Devan mengambil ponsel yang tadinya dibuat rekaman lalu memutar videonya. Dirinya tak bisa menahan tawa apalagi wajah Ita yang lucu dengan manik mata yang fokus pada ranting berjalan dan mulut yang terbuka. Dia tidak duduk di tanah melainkan berjongkok sembari fokus dengan kegiatannya. Begitu juga wajahnya dan Billy yang malah kelihatan gimana gitu meskipun kadar ketampanannya tak kurang, tapi rasanya aneh gitu dengan suara tambahan Billy.

"Ta, muka lo kek kurang asupan gizi." Shila tertawa dengan kencang. "Gue belum makan laper mana belom diriin tenda lagi, berasa puasa gue," ujar Ita dengan wajah lesunya.

"Yaudah tunda dulu kita diriin tenda terus makan," ujar Aldo dan langsung menggandeng Ala. "Makan makan."
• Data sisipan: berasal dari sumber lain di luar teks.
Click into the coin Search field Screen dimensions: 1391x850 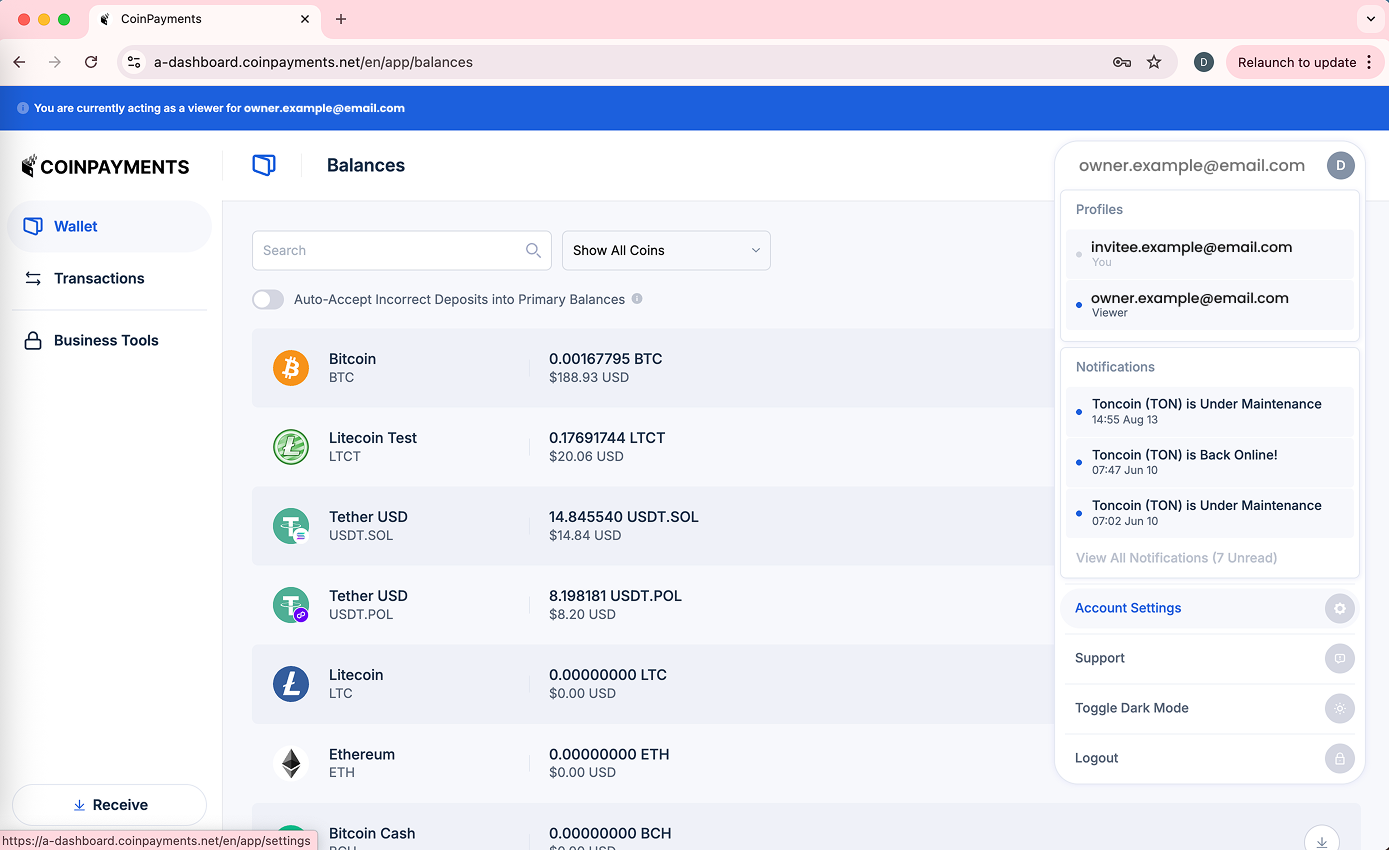coord(390,251)
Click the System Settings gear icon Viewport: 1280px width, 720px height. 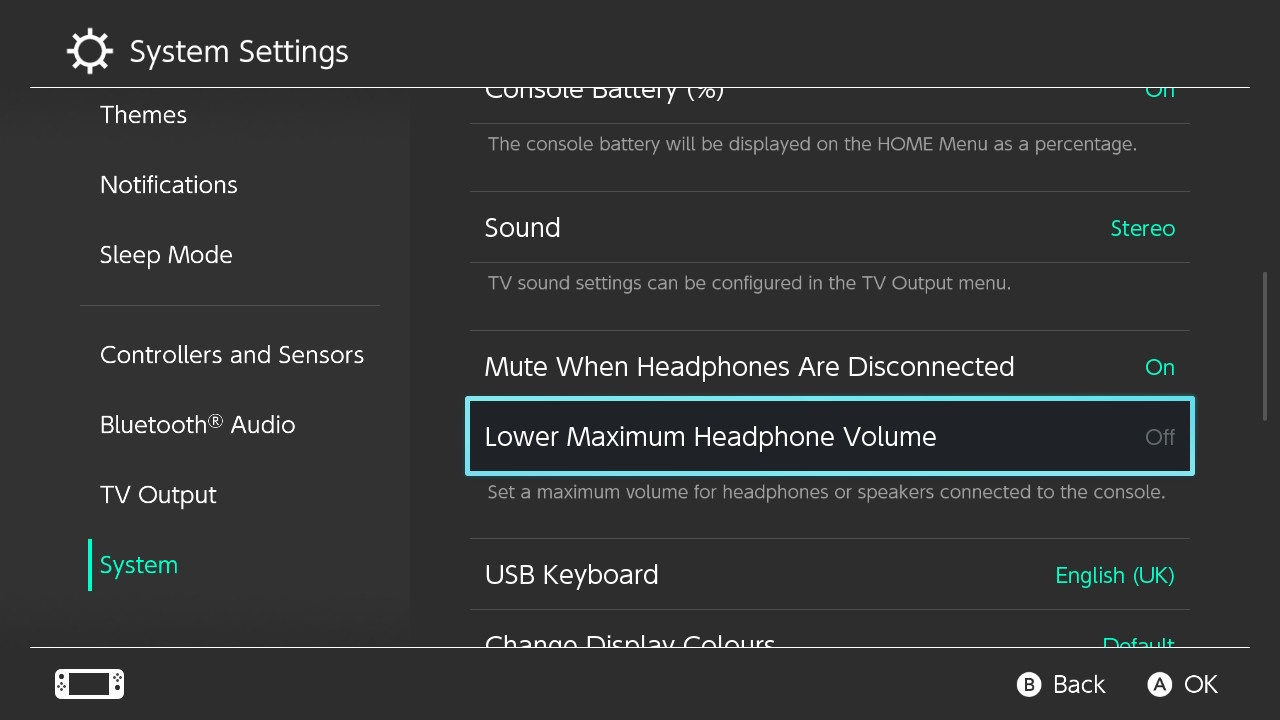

Seorang pria berdiri di tengah kerumunan pepohonan yang rimbun sembari memegang sebuah ponsel genggam. Berusaha mencari sinyal agar bisa menghubungi seseorang yang menjadi tujuannya. Beruntung, ia mendapat sinyal secepat kilat saat ponselnya di angkat sedikit ke atas. Segera menelpon dan membIcarakan sedikit hal penting baginya.

"Gimana? Kamu udah musnahin?"

"Belum pak saya minta maaf, tapi secepat mungkin saya pasti akan melakukan itu. Untungnya saya sudah mendapatkan kesempatan yang bagus, jadi tinggal tunggu waktu saja."

"Cepat lakukan, sebelum dia mati kegiatan kita terbatas. Kita hanya bisa menjalankan kasino yang hanya 2 penghasilannya gak cukup."

"Iya pak saya masih berusaha untuk menghilangkan nyawanya, malam ini pasti akan saya lakukan."

"Bagus, jangan sampai ketahuan aatau kamu akan harus memilih membunuh aatau dibunuh karena dia bukan gadis yang biasa."

"Baik saya pasti akan memilih membunuh."

"Cepat lakukan!"

Seseorang itu menutup teleponnya lalu menyeringai tipis. Rencana yang sudah disusun berharap agar berjalan dengan lantar tanpa hambatan sedikitpun. Kalau tidak, pasti dirinya tak termaafkan, tapi itu semua dia tak peduli karena dendam begitu menyelimuti pintu hati. Hari semakin sore, dirinya harus menunggu menit yang menjadi jam dimana ia harus beraksi.

-o0o-

Suasana malam yang indah dengan api unggun yang berada di tengah-tengah semua Ala dkk. Membakar marshmellow dan sosis yang sudah dibawa sejak pagi tadi. Keadaan nyaman mengelilingi mereka karena kebersamaan yang tiada harganya sungguh mengesankan. Diabadikan melalui ponsel dan camera yang disediakan oleh masing-masing anak.

Mereka bersenandung ria sembari melempar canda tawa bersama. Keadaan yangmengesankan dan tak akan dilupa. Kadang random, nyebelin dan lain sebagainya. Hingga tengah malam mereka pun hendak beranjak tidur.

"Udah malem mendingan pada tidur," ujar Arvin dingin dan masih memeluk gitarnya.

"Iya, yuk Al bobo gue ngantuk," ujar Shila dan langsung menarik tangan Ala untuk pergi ke tenda.

Ala mau tak mau harus mengikuti satu curut itu dan pergi ke tenda segera mungkin. Diikuti yang lain mulai membereskan kekacauan bungkus makanan dan mulai tidur. Ala di dalam dengan santai dan berbaring di samping Shila yang hingga tertidur pulas.